The novel is a classic bildungsroman where Scout, the central character and narrator, is taken from a state of innocence and brought to a state of enlightenment as a result of a series of misadventures that are recounted in the novel.  A classic bildungsroman forces the young character at its heart to grow up and face harsh adult realities long before he or she should normally have to cope with life’s harsh lessons.

To Kill a Mockingbird by Harper Lee is, therefore, a novel that deceives the reader with its apparent simplicity.  Beneath the surface, however, there exist a number of complex and very important themes and motifs.  Rather than its being simply a novel that explores and exploits the topic of racial prejudice in a small town in the Deep South, it makes Maycomb, Alabama, a microcosm of American society in the 1930’s.

I want to focus for a little while on the setting of both of Harper Lee’s novels, To Kill a Mockingbird and Go Set a Watchman.  It is clear to me that the real-life Monroeville, Alabama of her youth becomes the fictional Maycomb, Alabama of her novels.  She tells us that one went to Maycomb, ‘to have his teeth pulled, his wagon fixed, his heart listened to, his money deposited, his soul saved, his mules vetted’.  She describes it as an isolated place, in effect it is an Everyplace – the town, ‘had remained the same for a hundred years, an island in a patchwork sea of cotton fields and timberland’.  It is, in effect, a remote backwater bypassed by progress, the perfect playground of her youth, and the perfect cauldron for change.

In Go Set a Watchman she says that Maycomb County is, ‘a wilderness dotted with tiny settlements’, it is, ‘so cut off from the rest of the nation that some of its citizens, unaware of the South’s political predilection over the past ninety years, still voted Republican.’  It is so remote, ‘no trains went there’.  In fact Maycomb Junction, ‘a courtesy title’, was located in Abbott County twenty miles away!  However, she tells us that the ‘bus service was erratic and seemed to go nowhere, but the Federal Government  had forced a highway or two through the swamps, thus giving the citizens an opportunity for free egress.’  However, Lee tells us that few took advantage of this opportunity!  Then in one of those Harper Lee epiphany moments, one of those lightning bolts she releases now and then, she perceptively describes her hometown as a place where, ‘If you did not want much, there was plenty.’

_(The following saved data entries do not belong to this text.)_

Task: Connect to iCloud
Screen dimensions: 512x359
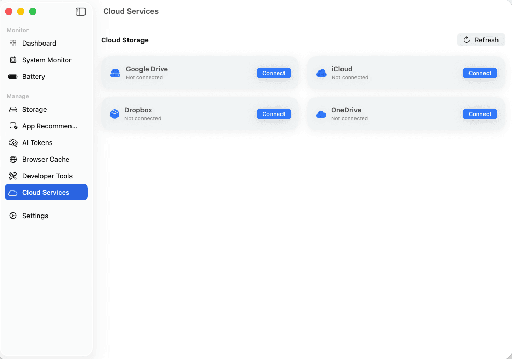Action: (x=480, y=73)
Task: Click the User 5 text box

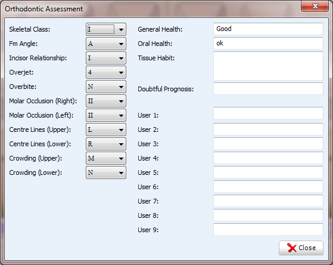Action: point(268,172)
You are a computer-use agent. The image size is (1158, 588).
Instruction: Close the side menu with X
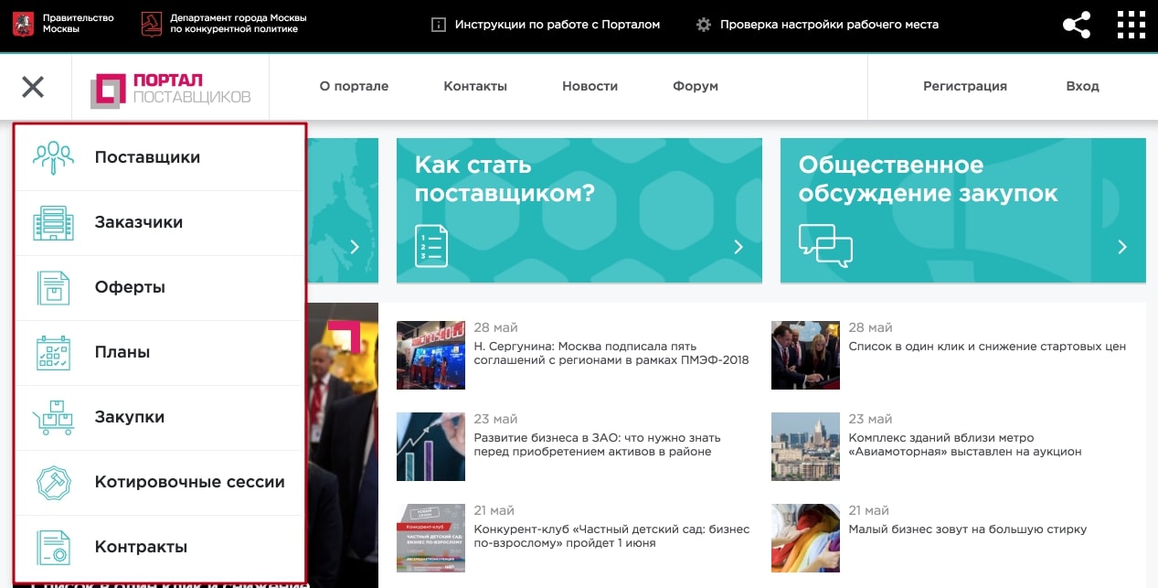point(33,87)
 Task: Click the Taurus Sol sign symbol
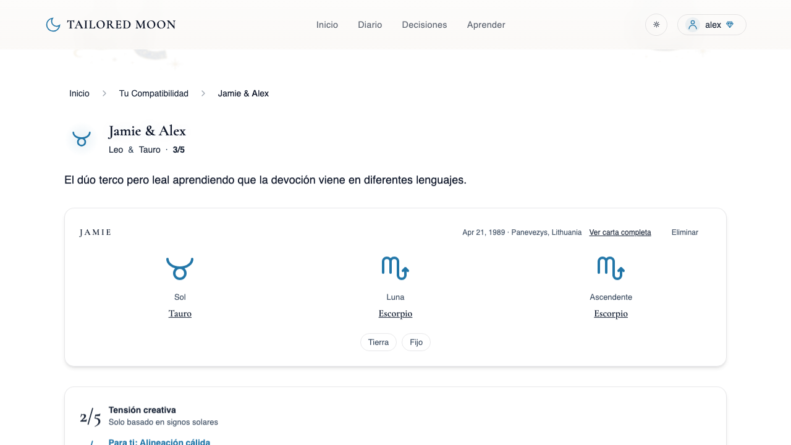point(180,268)
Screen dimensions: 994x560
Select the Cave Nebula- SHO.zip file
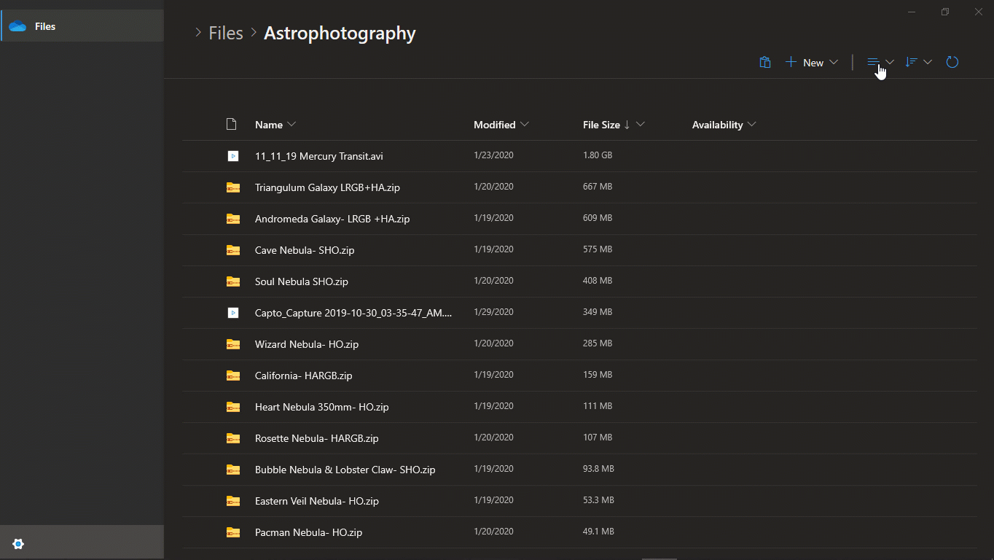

In To Kill a Mockingbird she continues in the same rich vein.  Maycomb is, ‘a tired old town’. People moved slowly, ‘they ambled across the square, shuffled in and out of the stores around it, took their time about everything’.  She tells us that, ‘There was no hurry, for there was nowhere to go, nothing to buy and no money to buy it with, nothing to see outside the boundaries of Maycomb County’.

To Kill a Mockingbird is dominated by two very contrasting characters and our first task is to explore in some detail the part played by Scout and Atticus in conveying the difficult and often divisive subject matter to the reader.

SCOUT

Scout is the narrator of the story, and the impressions we get of all the other characters must, therefore, be filtered through her point of view.  All the activities and opinions in the novel are expressed through the mind of this innocent child who does not always understand the significance of the events she is narrating and, as a result, much of the comedy in the book comes from her misunderstandings.  Typical of the central character in a bildungsroman novel Scout changes and matures and gains greater insight as the novel progresses and she learns – as do her readers, young and old – a great deal from her experiences.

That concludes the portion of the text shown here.